> [STATED PROBLEM 1]
Quote the black bean soup piece from "Her name is" up to and including "to hell's kitchen.".

BEGIN DOCUMENT

Black
Bean Soup
I
cannot think about black bean soup without thinking
about the woman who taught me how to make it. She
was 180 pounds of soul in her shiny combat boots 20
years before Doc Martin's adorned the more slight
of foot creatures that track South Beach.
Her name is Betty. She was the breakfast cook at The
Pier House Restaurant in 1978 when I was brought in
to assist her. It was like having a female Lou Gossett
Jr. as your unofficial tour guide to hell's kitchen.
When you are a breakfast cook your day starts out
with a sense of sheer panic. The alarm clock seems
to gyrate your aortic valve. You fear every minute
you delay getting set up will multiply the number
of eggs you will be ordered to make by a factor of
500. I was always relieved when breakfast officially
ended and it was time to make the lunch menu come
together...and one of my jobs was to make the Black
Bean Soup.
It also meant that Betty would get her allotment of
two 16 ounce Busch beers which had an ability to reverse
the string of colorfully graphic instructions she
would have directed at me for the previous four hours
into a comically sweet, mischievous flirtation.
The way Betty taught me to make black bean soup dramatically
affected my cooking. I was reading French classical
recipes where you often started a sauce with a mirepoix
of leeks, carrots, celery and white onions. Delicate
in contrast to the bacon, bell peppers, garlic, red
onions, spices and chilies that were the foundation
of our black bean soup. I realized that many of the
sauces that I would eventually make to go with the
robust flavors of our New World Cuisine would begin
with these "bean soup" vegetables.
Black Bean Soup. Thanks Betty! I owe ya a beer...and
then some.

END DOCUMENT
BEGIN GIVEN RECORDS

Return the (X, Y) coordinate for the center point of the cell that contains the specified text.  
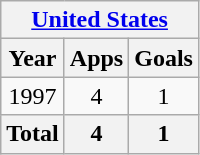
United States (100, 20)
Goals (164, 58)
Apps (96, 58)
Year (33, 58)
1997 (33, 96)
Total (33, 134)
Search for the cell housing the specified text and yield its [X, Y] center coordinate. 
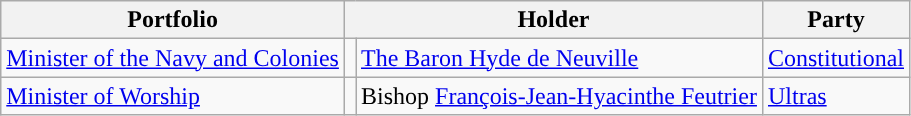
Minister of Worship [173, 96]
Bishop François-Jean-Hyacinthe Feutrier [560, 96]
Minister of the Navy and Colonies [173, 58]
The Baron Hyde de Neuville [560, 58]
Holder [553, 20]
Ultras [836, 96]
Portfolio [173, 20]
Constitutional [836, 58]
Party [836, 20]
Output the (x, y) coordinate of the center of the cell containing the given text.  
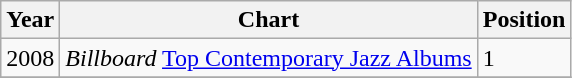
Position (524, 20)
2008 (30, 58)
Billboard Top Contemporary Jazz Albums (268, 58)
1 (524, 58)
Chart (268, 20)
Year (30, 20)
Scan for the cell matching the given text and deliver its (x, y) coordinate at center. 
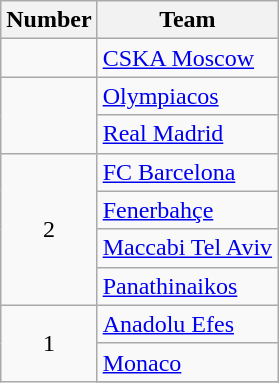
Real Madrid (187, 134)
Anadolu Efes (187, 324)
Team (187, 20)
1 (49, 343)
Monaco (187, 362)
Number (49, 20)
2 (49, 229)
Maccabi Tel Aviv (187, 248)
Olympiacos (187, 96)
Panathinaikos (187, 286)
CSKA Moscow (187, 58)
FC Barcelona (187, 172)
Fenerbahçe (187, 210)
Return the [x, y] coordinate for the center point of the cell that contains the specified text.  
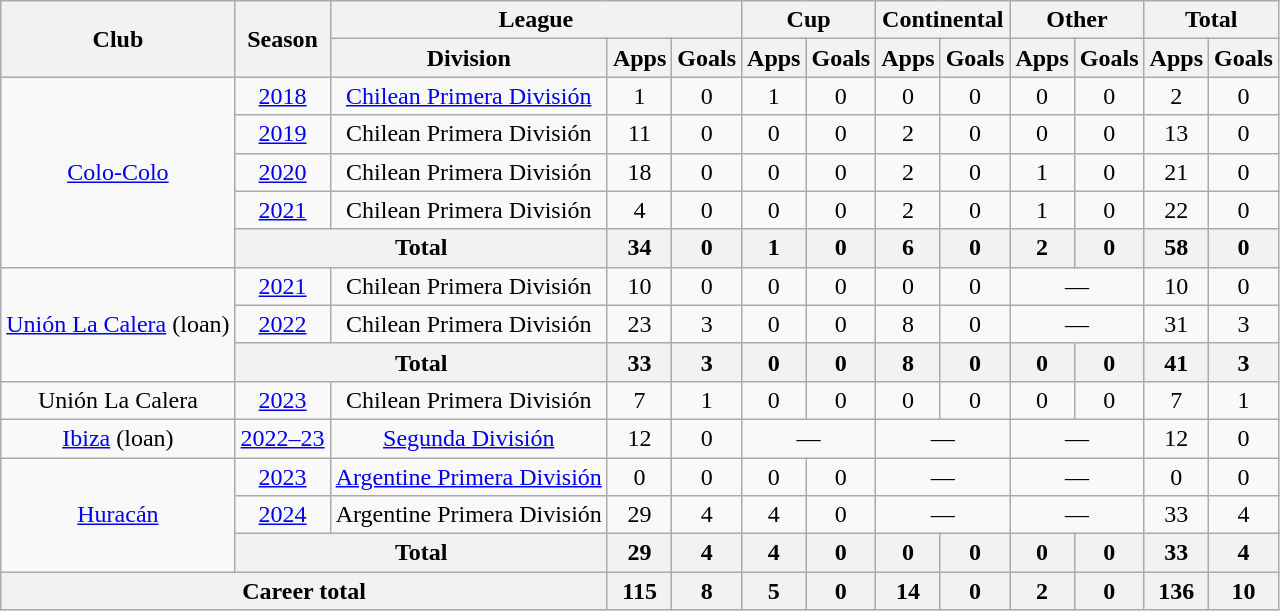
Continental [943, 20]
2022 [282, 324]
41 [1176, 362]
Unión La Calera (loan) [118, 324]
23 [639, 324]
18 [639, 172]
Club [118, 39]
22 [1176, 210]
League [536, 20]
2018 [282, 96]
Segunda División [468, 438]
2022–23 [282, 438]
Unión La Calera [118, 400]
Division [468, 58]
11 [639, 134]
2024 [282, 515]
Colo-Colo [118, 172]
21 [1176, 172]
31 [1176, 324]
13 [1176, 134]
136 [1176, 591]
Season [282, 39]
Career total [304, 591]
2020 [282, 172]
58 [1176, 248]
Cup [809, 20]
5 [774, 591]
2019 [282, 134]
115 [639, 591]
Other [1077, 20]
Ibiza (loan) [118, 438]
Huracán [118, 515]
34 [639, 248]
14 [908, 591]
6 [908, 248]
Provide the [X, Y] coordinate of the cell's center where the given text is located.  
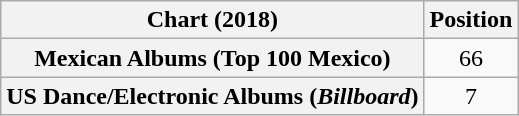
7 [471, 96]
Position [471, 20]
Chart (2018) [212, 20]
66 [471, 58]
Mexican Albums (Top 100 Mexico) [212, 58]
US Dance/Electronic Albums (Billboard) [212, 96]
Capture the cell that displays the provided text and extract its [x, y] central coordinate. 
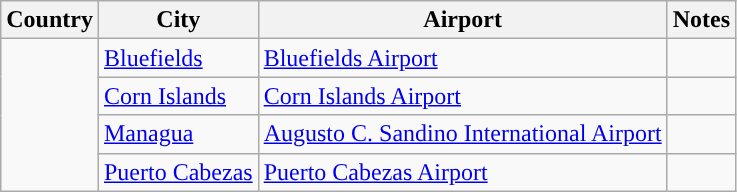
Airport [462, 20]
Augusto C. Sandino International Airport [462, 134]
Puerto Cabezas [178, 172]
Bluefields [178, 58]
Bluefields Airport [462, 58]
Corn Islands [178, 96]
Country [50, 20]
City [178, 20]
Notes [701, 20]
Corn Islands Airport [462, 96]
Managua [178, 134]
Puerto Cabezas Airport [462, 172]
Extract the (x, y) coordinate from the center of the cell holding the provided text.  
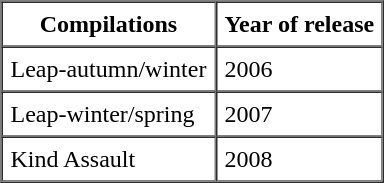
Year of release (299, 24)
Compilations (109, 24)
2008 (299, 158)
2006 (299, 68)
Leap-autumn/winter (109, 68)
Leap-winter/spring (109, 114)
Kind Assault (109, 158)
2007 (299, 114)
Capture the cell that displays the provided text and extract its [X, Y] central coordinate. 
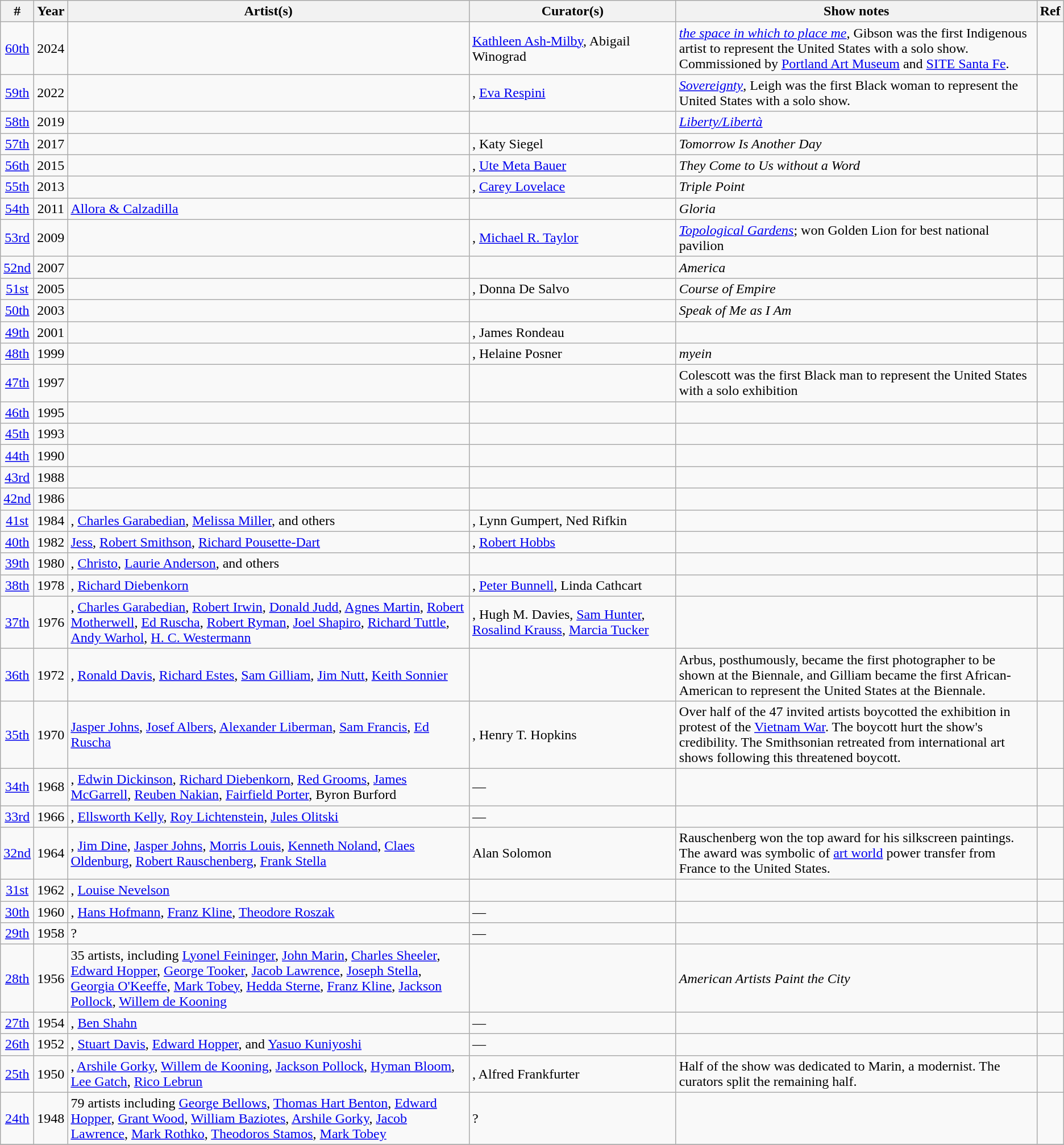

END GIVEN RECORDS

> [STATED PROBLEM 2]
Print the entries from their start up to and including the line that contains "Search for the", with the pictures left out.

> [CORRECT RESPONSE 1]
Her name is Betty. She was the breakfast cook at The
Pier House Restaurant in 1978 when I was brought in
to assist her. It was like having a female Lou Gossett
Jr. as your unofficial tour guide to hell's kitchen.

> [CORRECT RESPONSE 2]
Return the (X, Y) coordinate for the center point of the cell that contains the specified text.  
United States (100, 20)
Goals (164, 58)
Apps (96, 58)
Year (33, 58)
1997 (33, 96)
Total (33, 134)
Search for the cell housing the specified text and yield its [X, Y] center coordinate. 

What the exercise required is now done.